As I mentioned, most of my outings have been in the form of running. I wouldn’t necessarily say that I’ve been “training”. To me, the concept of training seems too restrictive; a series of workouts that you have to do all culminating in one goal race and then you’re “done”. Instead, I decide each day what I, and my body, feel like doing, usually with a rough idea of what I’d like my mileage for the week to be, just to keep myself somewhat on track for my more concrete goals.
Running is not definite for me. Although there are certain goals I do have that will likely be transformative and life-changing, there is not one capstone running event that will define my time as a runner. To me, running is an evolving process of discovering who I am and what I am capable of doing. The goals are always different. Sometimes, it’s going out for three miles just to show myself that I can overcome the desire to just stay home and sit on the couch. Sometimes, it’s going out without knowing, or caring, how far I’ll go, just to explore and reconnect with the earth.

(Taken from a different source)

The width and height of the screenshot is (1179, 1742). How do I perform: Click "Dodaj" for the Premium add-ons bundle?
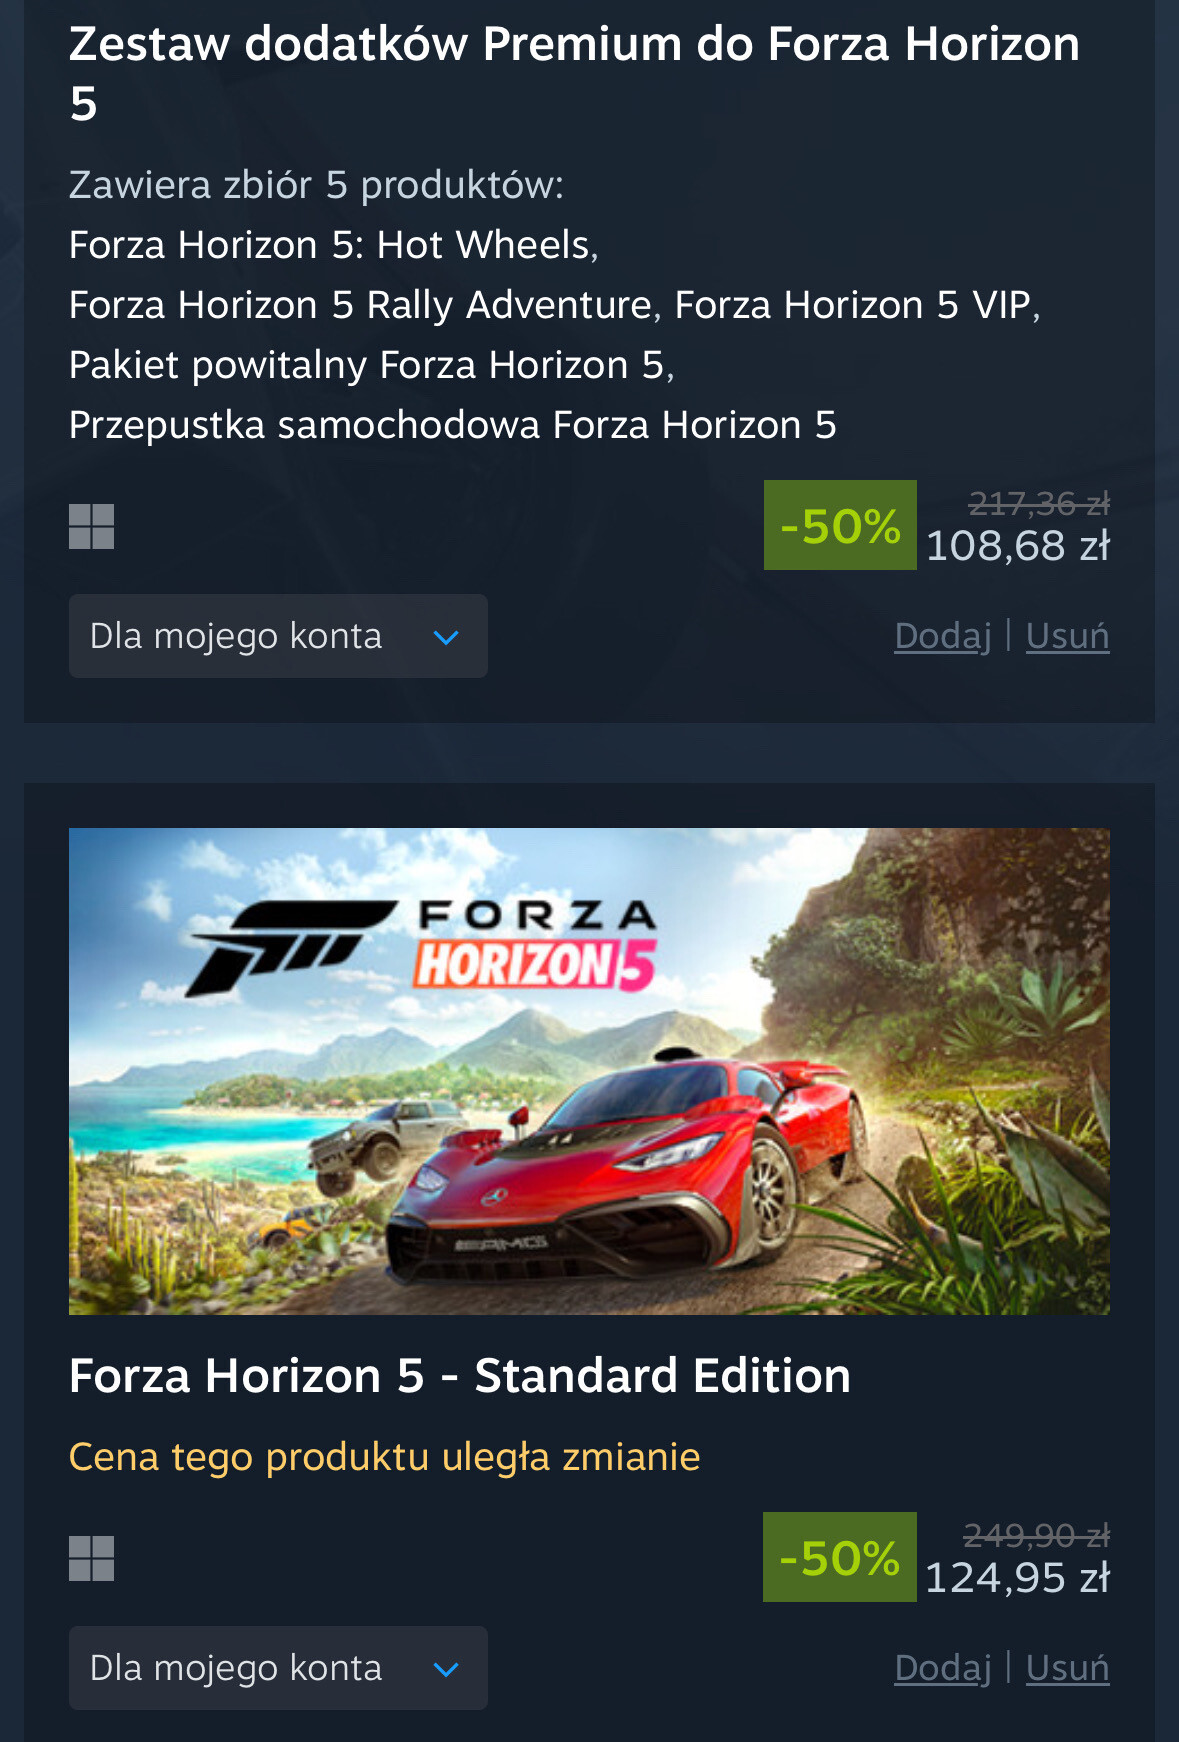click(x=942, y=636)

This weekend, I’ll be toeing the (most likely non-existent) starting line of the Resurrection Pass 50. If I complete this race, it will be my first successfully completed ultra-marathon event. I’m nervous and excited. 38 of the 50 miles run through a pass in the mountains and all of those miles will be self-supported. I have to carry all my gear with me and the majority of my fretting has been over what food and clothing to carry. The weather forecast is steadily improving and I have some wonderful friends helping me out with before and after logistics (thanks Lucy and Pete!) so things are falling together nicely. My job now is to rest up, eat right, and put one foot in front of the other for 9-11 hours.
In a way, this race feels like somewhat of a culmination of a journey. Of course it’s not the end; there are races scheduled and adventures to be had. But all the miles that I have spent seeking solace in a time with the ups and downs of life without Jaymie will now help me (or not) to achieve a goal. I’m loath to admit that some good has come out of the past 7 months, but there are pros and cons to every situation.
The way I see it, the remaining time apart is all downhill from here. When Jaymie gets home, our little family of three will hit the ground running with adventures and life will be good. The outlook for our future Army assignments is dismal but as it stands now, we have three months of time together to enjoy life and you can bet your bottom dollar we fully intend to do so.